The mad rush for H-1B visa seems to be dying down
The gold rush for the most sought-after American work visa appears to be losing pace.
Four days after H-1B applications for the financial year 2020 opened, authorities were still not certain if they have met the annual cap of 85,000 visa applications for the year.
On April 06, the US Citizenship and Immigration Services (USCIS) announced it had reached the congressionally-mandated cap of 65,000 visas in the regular category. However, the federal agency was still determining whether it has “received a sufficient number of petitions to meet the 20,000 H-1B visas in the US advanced degree exemption, known as the master’s cap.”
This means the H-1B caps are filling up slower than earlier. By the same time last year and the year before, the upper limit had been breached.
The fewer applications this year can be attributed to the overall hostile environment for working immigrants under the Donald Trump administration, experts say.
There is a “chilling effect on employers from these attacks in the last two years. When employers need foreign talent but cannot rely on it being approved, it creates uncertainty, drives up costs, and makes us less competitive as a nation in these speciality occupations,” Hassan Ahmad, an immigration lawyer and advocate in Northern Virginia, told Quartz. “The talent in this knowledge economy is there, and it will continue to migrate elsewhere if we don’t start employing common sense and depoliticise immigration.”
The perpetual rush
Earlier, when the cap used to be higher at 195,000, employers took their time to apply. But that changed in 2004 when the cap was brought down to 65,000.
An overwhelming race then ensued from a mix of new and old applicants. The computer randomly allots 20,000 visas to advanced degree holders first. Then, those who are left out are added to the pool with undergraduates, and another 65,000 visas are doled out.
“For the past few years, hundreds of thousands of potential high-quality H-1B visa holders haven’t been selected for the lottery. So, they apply again the following year. This, in addition to new immigrants becoming eligible for H-1B, makes the caps fill faster,” explained Rohit Mittal, co-founder and CEO of Stilt, a company that facilitates loans for immigrants, non-US citizens, international students and other visa holders. “Also, several consulting companies file for more H-1Bs than they really need.”
Since 2014, the cap has filled within five days of opening. In order to “avoid missing the opportunity and having to wait another year,” employers submit their petitions exactly when the cap opens, according to Richard Burke, CEO of global immigration firm Envoy.
After all, companies are still keen as ever to apply. Despite Trump’s clampdown, 80% of the employers expect their foreign national headcount to increase or remain stable this year, according to Envoy’s 2019 Immigration Trends Report.
This year’s slowdown
Though the exact number of petitions has not yet been revealed, the figures have been trending downwards since Trump took office in January 2017.

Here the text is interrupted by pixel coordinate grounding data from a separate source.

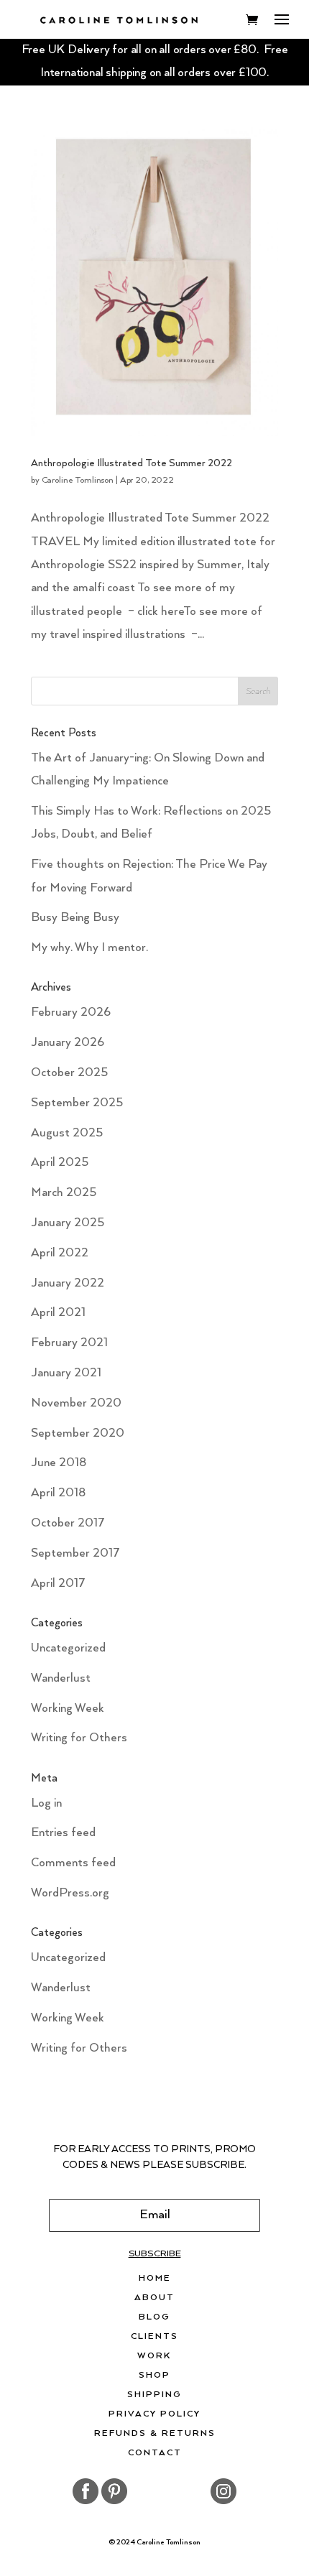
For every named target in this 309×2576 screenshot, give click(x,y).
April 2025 (59, 1162)
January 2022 (67, 1283)
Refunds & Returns (155, 2434)
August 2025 (67, 1133)
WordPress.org (70, 1893)
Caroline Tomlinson (78, 480)
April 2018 (58, 1493)
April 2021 (58, 1313)
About (154, 2298)
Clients (154, 2337)
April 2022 (59, 1253)
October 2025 (69, 1073)
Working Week (67, 1708)
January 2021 (66, 1373)
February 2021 (69, 1343)
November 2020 (76, 1403)
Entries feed (63, 1833)
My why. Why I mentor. (89, 948)
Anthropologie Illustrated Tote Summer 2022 (131, 463)
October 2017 (68, 1523)
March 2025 (63, 1193)
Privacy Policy (154, 2414)
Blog (154, 2317)
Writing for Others (79, 1738)
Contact (155, 2453)
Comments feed (73, 1863)
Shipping (154, 2395)
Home (155, 2279)
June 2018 (58, 1463)
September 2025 (77, 1103)
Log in (46, 1803)
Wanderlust (61, 1678)
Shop (154, 2376)
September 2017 (75, 1553)
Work (154, 2356)
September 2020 (77, 1433)
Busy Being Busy (75, 918)
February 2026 (71, 1012)
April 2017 (58, 1583)
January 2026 (67, 1043)
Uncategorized (68, 1648)
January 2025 (67, 1223)
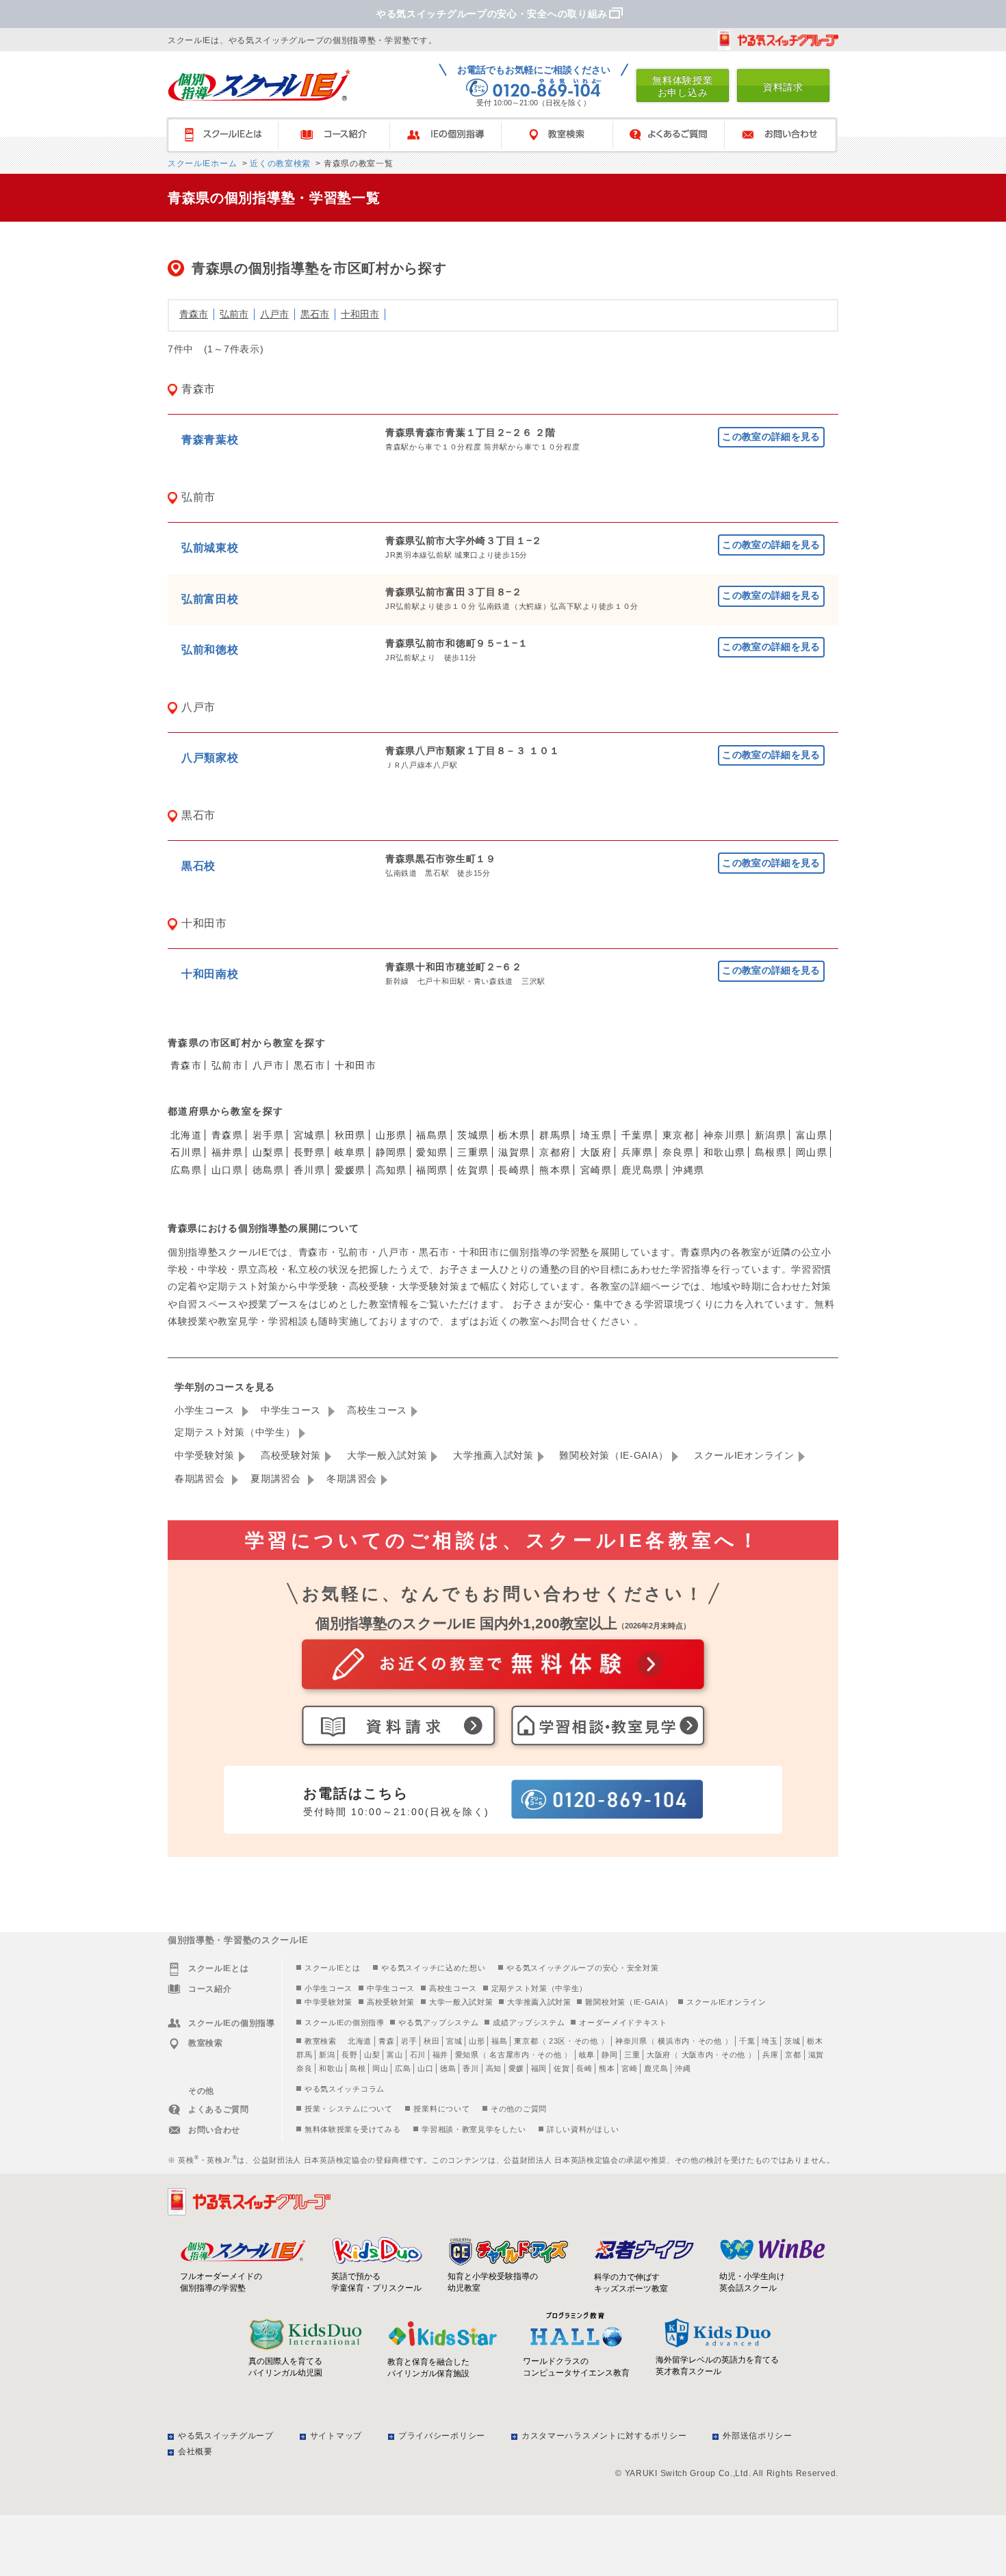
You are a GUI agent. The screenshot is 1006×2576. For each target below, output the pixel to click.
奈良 (304, 2068)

This year, too, experts expect a lower number.
“…there was a decline in the number of student visa applications to the States which should impact the number of
H-1B visa applications were filed this year,” said Abhinav Lohia, director of South Asia and the Middle East at EB-5 investor via firm CanAm Investor Services.
According to a survey conducted by the Institute of International Education, enrollment of first-time international students fell an average of 7% in fall 2017 from a year ago across 522 US institutions.
Plus, with the government stepping up scrutiny, doling out more requests for evidence (RFEs) and outright denials than before, employers are shying away from going through the entire $1,410 application process. Although they do get their money back, it’s time-consuming and costly.
“While Trump doesn’t play a direct role in decision-making, the government’s attitudes and internal memos have a lot of bearing on the way visa applications are adjudicated,” said Lohia.” When the petitions are overly scrutinised and denied it definitely discourages employers from hiring foreign nationals.”